PROBLEM TO WORK ON:
Rewrite the records as a JSON list of strings with one string per line and no blank lines. Omit the pictures.

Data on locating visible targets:
▬▬▬▬▬▬▬▬▬▬

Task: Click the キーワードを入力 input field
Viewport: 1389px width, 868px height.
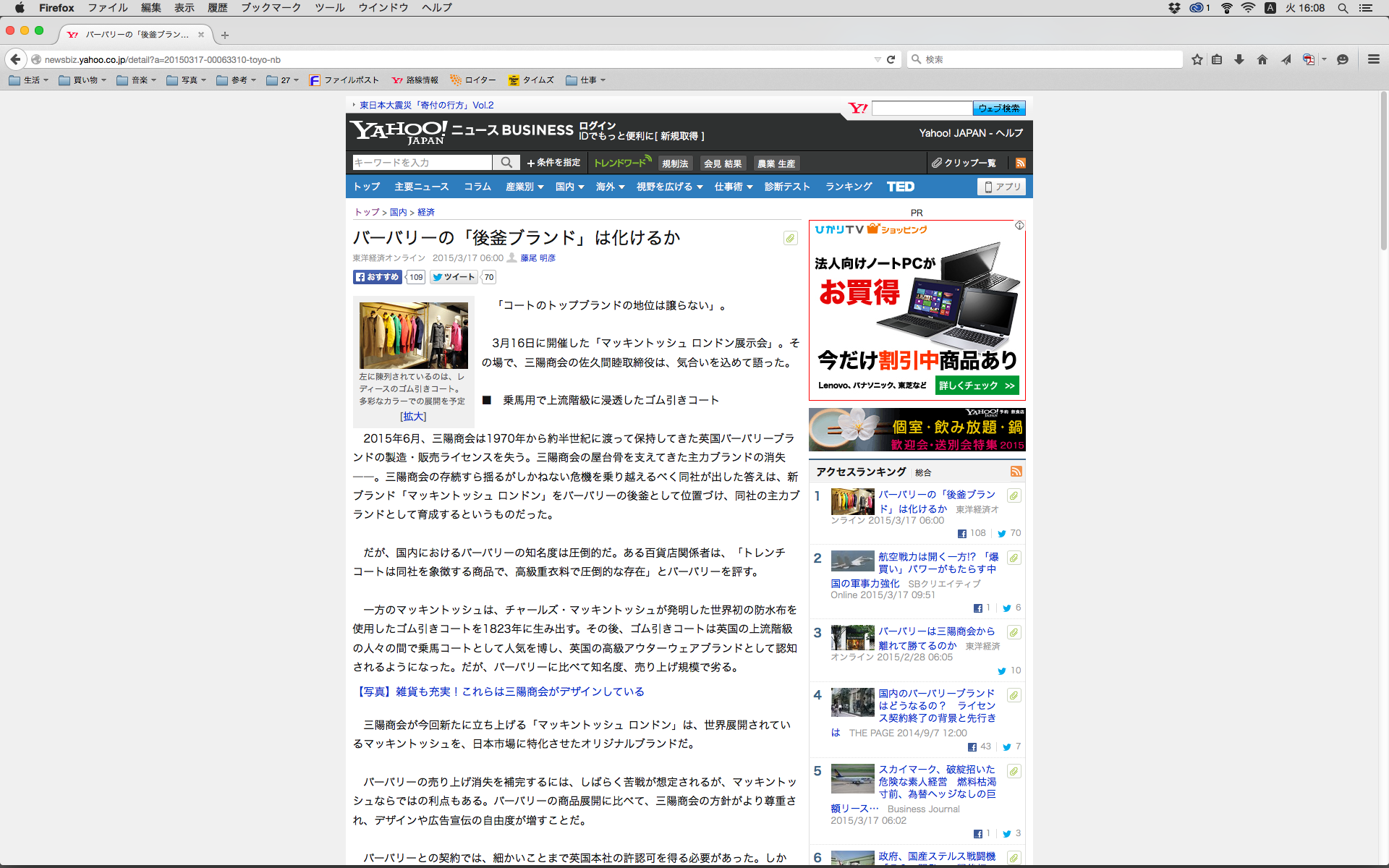Action: 422,163
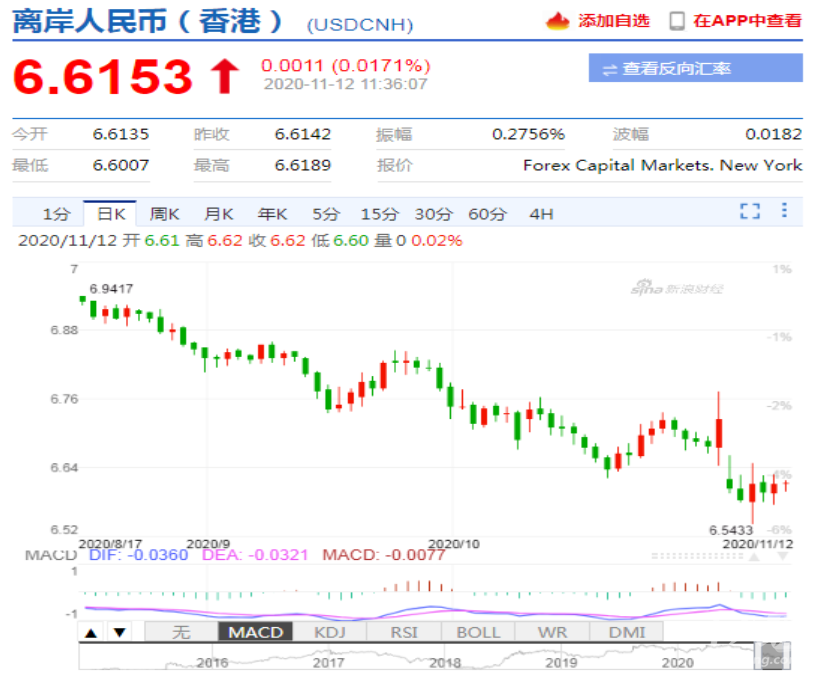The image size is (836, 676).
Task: Click the up triangle below the chart
Action: (x=91, y=632)
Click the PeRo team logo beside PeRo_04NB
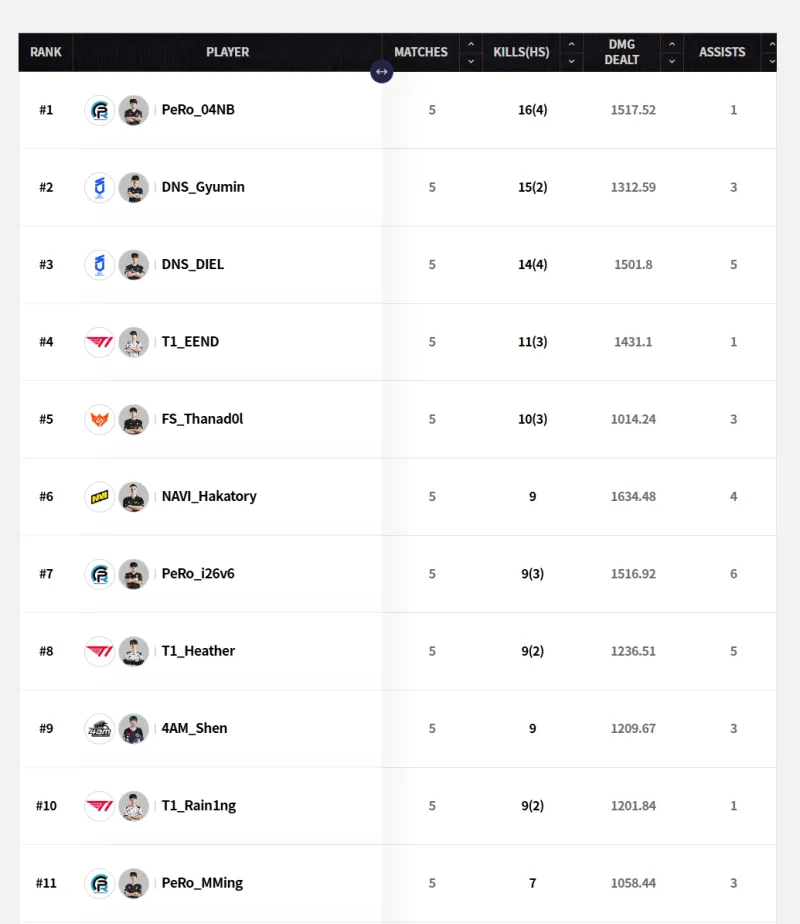Viewport: 800px width, 924px height. click(x=100, y=110)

▬▬▬▬▬▬▬▬▬▬

EXPECTED ANSWER:
[
  "Task: Click the キーワードを入力 input field",
  "Viewport: 1389px width, 868px height.",
  "Action: 422,163",
  "The image size is (836, 676).",
  "Task: Click the up triangle below the chart",
  "Action: (x=91, y=632)",
  "Click the PeRo team logo beside PeRo_04NB",
  "Viewport: 800px width, 924px height. click(x=100, y=110)"
]